All week I've been thinking, trying to parse recent events, horrors, tragedies, inexplicable darkness casting a pall upon the global landscape.
I've not been successful.
I've not come to conclusions.
I've found myself able to do little more than vacillate, an eternal back and forth, a putrid smoothie of emotion: rage, horror, crippling morosity, deep despondence, tears for those lost, killed, murdered, in Israel, in Gaza, lives uprooted, blood spilt, vengeance piqued, evil unleashed.
I've tried to write, but cannot summon the words, arrange the thoughts. I will keep trying, but for now my mind comes back, time and again, to a few quotes.
The first from Spalding Gray's 1987 Swimming to Cambodia, a reflection on his experience's in Southeast Asia while filming The Killing Fields. In it, Gray is attempting to explain, to understand, the miserable tragedies of Cambodia and US action there, the rise of Pol Pot, and the culmination of it all in a horrific genocide.

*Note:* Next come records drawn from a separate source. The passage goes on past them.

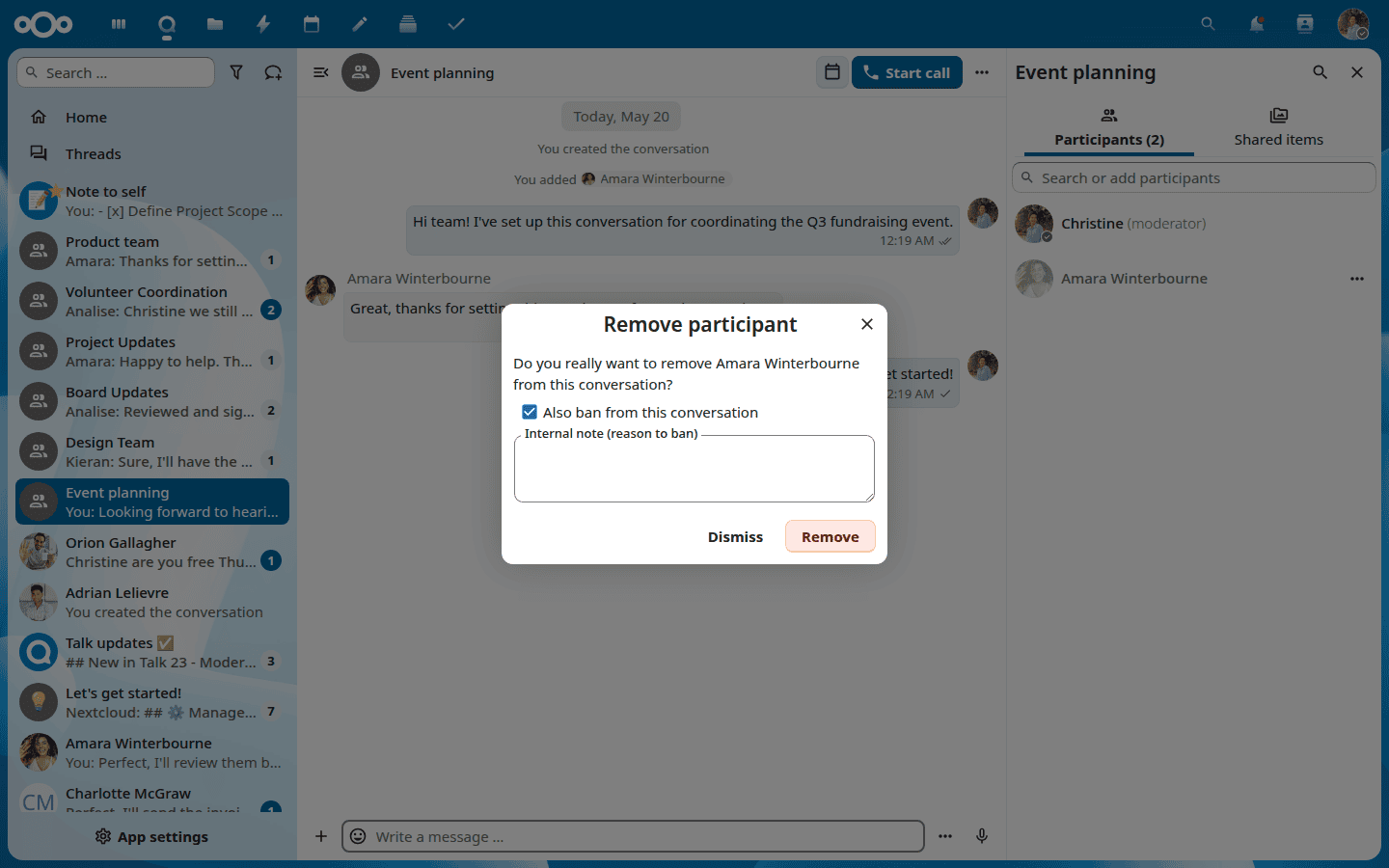The width and height of the screenshot is (1389, 868).
Task: Open the Calendar icon in top navigation
Action: (x=312, y=24)
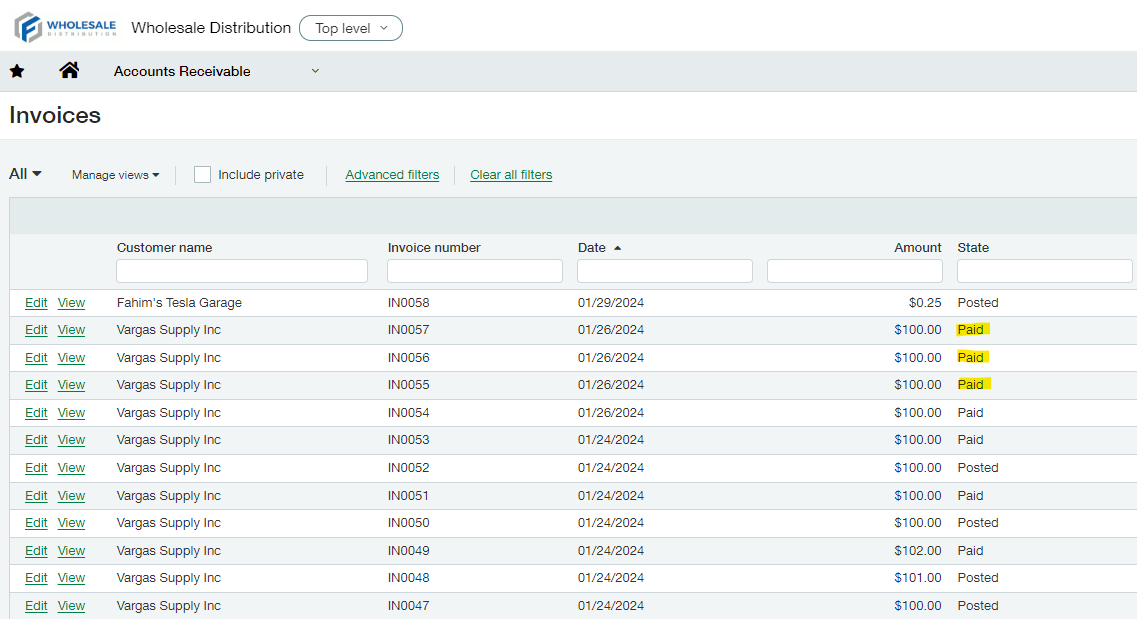Open the Manage views menu
The width and height of the screenshot is (1137, 619).
pos(115,175)
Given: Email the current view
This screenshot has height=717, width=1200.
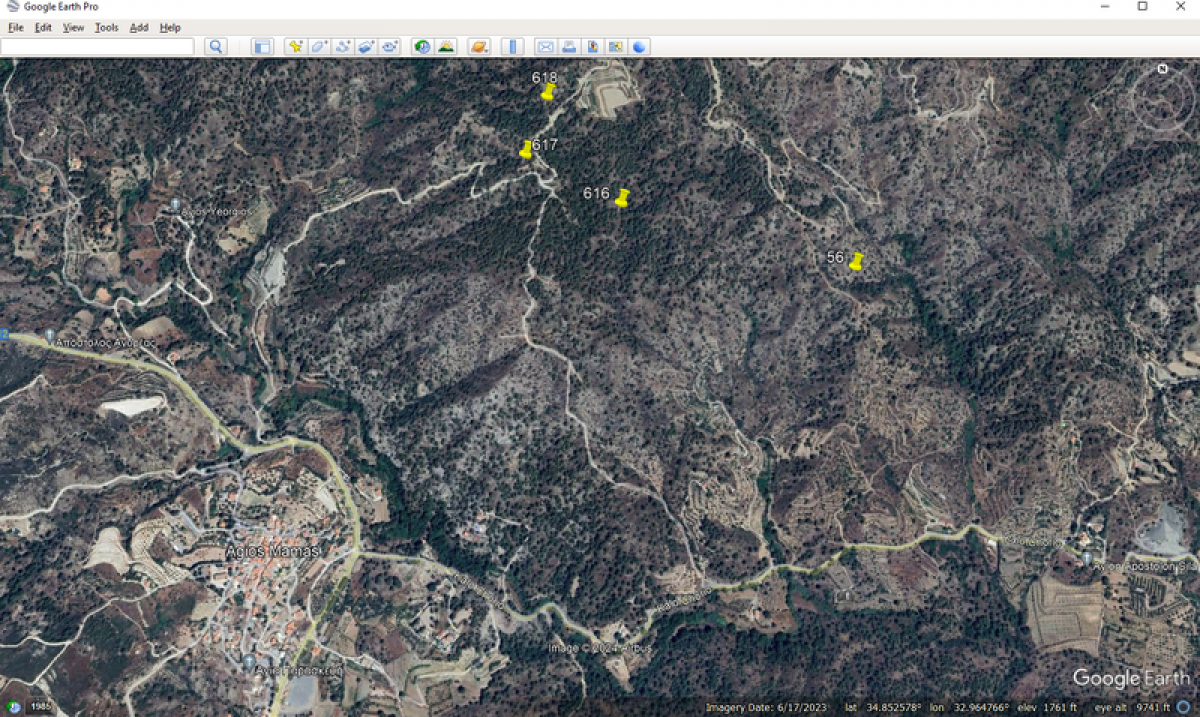Looking at the screenshot, I should pos(545,46).
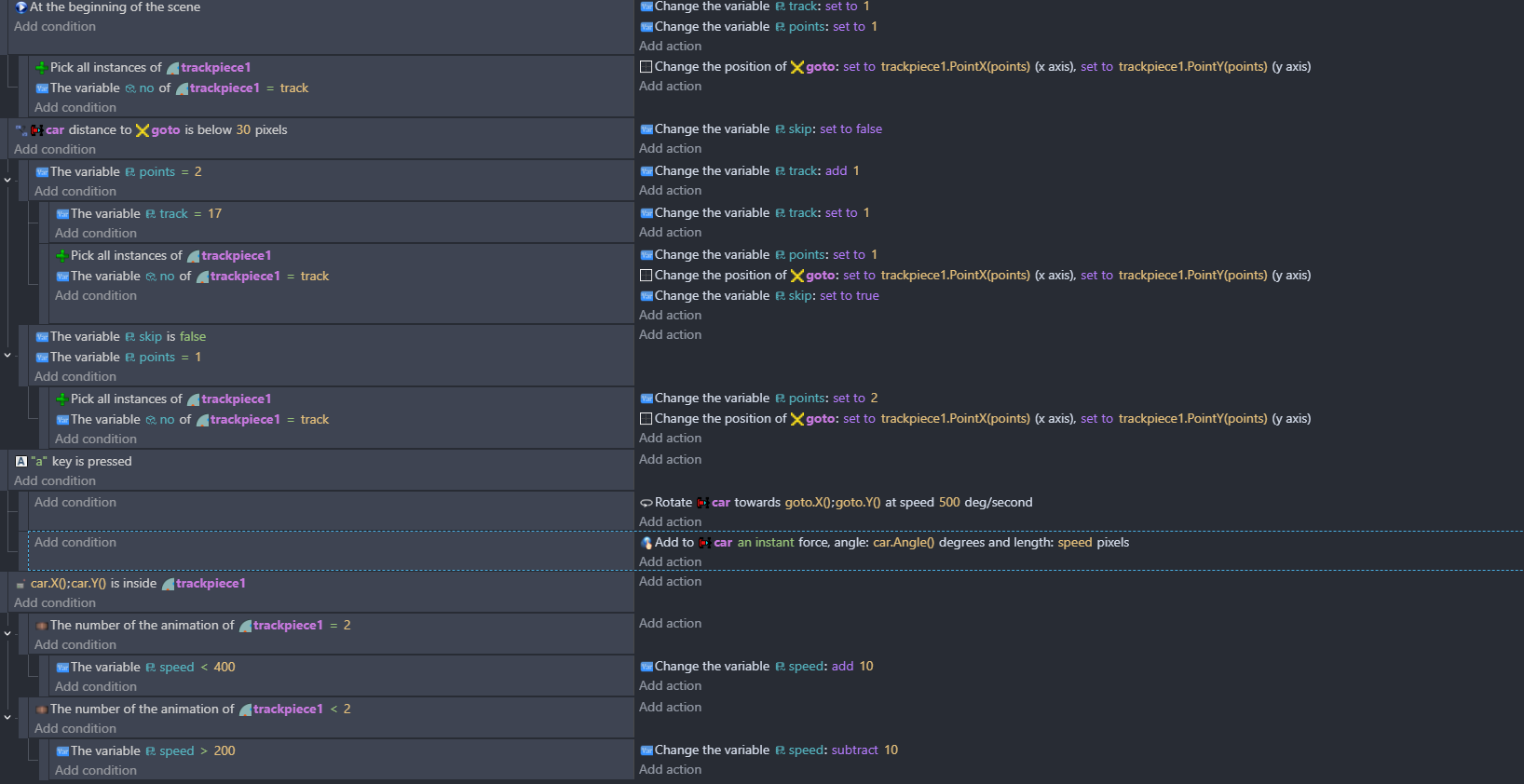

He muses that, perhaps, there is "...an invisible cloud of evil that circles the Earth and lands at random in places like Iran, Beirut, Germany, Cambodia, America..."
Perhaps there is. Perhaps that explains it, an uncontrollable cloud of inky darkness that drifts aimlessly, occasionally raining down pestilence and infecting those below.
Sadly, I believe the cloud is not out there, but in here, in all of us, buried deep in the core of humanity and human nature. It's a cloud which is hidden in some, obvious in others, and ready to spill forth with fury when provoked in the "right" ways. We would never imagine it to be there, so dark is it, so vile, yet there it is, hidden in plain sight.
Which brings me to another haunting quote which I've written about before:
If only it were all so simple! If only there were evil people somewhere, insidiously committing evil deeds, and it were necessary only to separate them from the rest of us and destroy them. But the line dividing good and evil cuts through the heart of every human being. And who is willing to destroy a piece of his own heart?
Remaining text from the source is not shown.